**INSTRUCTIONS TO FOLLOW**: Every line of the material that holds "will" should be counted; give the number and nothing more.

**GIVEN ENTRIES**:

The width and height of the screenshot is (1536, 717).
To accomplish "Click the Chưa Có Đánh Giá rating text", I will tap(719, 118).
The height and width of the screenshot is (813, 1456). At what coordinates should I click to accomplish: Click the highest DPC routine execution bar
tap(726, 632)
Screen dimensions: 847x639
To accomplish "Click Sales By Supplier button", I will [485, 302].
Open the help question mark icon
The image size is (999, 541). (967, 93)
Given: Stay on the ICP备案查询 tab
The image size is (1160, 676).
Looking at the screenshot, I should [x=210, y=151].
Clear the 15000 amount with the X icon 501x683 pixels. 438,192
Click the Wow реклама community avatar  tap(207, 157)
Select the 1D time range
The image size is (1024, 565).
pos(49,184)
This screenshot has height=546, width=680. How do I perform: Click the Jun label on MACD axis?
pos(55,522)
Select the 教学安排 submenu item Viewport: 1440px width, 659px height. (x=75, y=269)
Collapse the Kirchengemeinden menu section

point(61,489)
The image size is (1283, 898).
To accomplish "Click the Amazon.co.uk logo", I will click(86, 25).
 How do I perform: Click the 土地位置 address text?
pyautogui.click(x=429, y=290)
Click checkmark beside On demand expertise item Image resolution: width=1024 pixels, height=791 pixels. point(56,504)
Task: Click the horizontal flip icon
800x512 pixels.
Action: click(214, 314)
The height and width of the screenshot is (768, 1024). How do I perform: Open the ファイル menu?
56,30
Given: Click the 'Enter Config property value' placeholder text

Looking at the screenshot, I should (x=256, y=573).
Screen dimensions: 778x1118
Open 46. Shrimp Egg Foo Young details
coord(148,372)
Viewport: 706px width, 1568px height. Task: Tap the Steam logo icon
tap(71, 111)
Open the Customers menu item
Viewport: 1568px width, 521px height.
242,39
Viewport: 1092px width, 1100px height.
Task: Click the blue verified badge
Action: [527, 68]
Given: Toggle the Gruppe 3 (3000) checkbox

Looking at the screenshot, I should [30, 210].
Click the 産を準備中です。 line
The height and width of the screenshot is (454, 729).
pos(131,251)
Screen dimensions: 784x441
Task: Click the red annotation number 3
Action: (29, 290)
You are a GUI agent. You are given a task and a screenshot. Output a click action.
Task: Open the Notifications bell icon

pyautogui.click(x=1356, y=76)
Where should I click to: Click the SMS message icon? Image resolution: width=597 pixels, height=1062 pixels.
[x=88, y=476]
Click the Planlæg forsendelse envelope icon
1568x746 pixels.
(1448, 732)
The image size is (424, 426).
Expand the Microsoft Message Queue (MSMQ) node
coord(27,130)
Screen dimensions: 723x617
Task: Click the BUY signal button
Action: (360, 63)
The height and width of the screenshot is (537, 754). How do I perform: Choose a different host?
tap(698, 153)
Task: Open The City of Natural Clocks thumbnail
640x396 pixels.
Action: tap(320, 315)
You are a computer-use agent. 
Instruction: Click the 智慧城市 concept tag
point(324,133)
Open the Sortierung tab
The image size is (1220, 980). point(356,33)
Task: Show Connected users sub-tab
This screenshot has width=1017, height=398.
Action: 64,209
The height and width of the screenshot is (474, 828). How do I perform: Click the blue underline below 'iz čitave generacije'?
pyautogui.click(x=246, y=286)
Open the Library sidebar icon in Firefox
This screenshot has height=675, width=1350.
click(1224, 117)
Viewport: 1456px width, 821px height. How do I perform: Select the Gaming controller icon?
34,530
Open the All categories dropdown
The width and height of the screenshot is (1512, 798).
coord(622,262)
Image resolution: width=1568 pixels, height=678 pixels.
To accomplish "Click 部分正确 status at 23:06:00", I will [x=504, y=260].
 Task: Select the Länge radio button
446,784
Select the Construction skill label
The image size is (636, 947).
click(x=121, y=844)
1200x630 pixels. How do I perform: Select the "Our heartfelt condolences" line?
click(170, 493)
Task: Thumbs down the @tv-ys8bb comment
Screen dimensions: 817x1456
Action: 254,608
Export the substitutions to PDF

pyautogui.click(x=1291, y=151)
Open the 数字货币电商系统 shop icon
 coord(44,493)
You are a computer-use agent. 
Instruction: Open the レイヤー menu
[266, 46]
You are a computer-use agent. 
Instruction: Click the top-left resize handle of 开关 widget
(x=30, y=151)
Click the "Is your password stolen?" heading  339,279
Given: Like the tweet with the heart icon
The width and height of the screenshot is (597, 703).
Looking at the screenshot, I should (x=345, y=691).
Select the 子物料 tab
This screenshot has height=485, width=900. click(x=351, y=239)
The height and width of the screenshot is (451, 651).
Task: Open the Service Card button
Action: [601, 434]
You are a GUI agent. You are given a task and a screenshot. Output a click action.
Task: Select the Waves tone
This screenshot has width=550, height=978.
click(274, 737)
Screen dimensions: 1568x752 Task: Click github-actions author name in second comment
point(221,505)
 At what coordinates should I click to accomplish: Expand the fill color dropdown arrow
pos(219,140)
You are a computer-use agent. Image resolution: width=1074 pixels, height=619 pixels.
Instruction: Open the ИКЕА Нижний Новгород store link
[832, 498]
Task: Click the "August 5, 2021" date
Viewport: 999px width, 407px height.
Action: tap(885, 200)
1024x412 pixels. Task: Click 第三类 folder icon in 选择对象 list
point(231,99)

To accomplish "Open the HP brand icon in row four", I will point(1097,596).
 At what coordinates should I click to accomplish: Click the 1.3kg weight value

**EXERCISE OUTPUT**: 5